In response to Ms. Hadid’s social media posts, American advocacy group StopAntisemitism has even set up an entire webpage dedicated to publicizing her alleged antisemitic transgressions.
StopAntisemism also came out against the Adidas campaign, alluding to prior accusations of antisemitism waged against the German shoe company.
“If the shoe fits,” they wrote on X, tagging Adidas. “How on par,” they added.
Adidas had to cut ties with rapper Ye, formerly known as Kanye West, after he publicly praised Adolf Hitler and spread antisemitic tropes on social media. He also took to X to announce his plan of “going death con 3 ON JEWISH PEOPLE .”
A year after the shoe company put an end to their sneaker line with Mr. West, the chief executive of Adidas, Bjørn Gulden, was accused of attempting to downplay the disgraced rapper’s allegations of antisemitism.
“I don’t think he meant what he said and I don’t think he’s a bad person — it just came across that way,” Mr. Gulden said while guest starring on a podcast.
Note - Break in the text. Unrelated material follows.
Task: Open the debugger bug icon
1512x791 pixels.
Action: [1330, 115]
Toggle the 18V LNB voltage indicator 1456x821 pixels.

After the podcast surfaced, head of the American Jewish Committee, Ted Deutch, stated that he spoke with Mr. Gulden to remind him “that Ye’s antisemitic tirade has real world consequences that can neither be minimized nor dismissed for any reason.”
Mr. Deutch added that The American Jewish Committee has documented several instances of antisemitic incidents linked to the disgraced rapper’s antisemitic comments.
Ms. Hadid has yet to address the criticism over her campaign.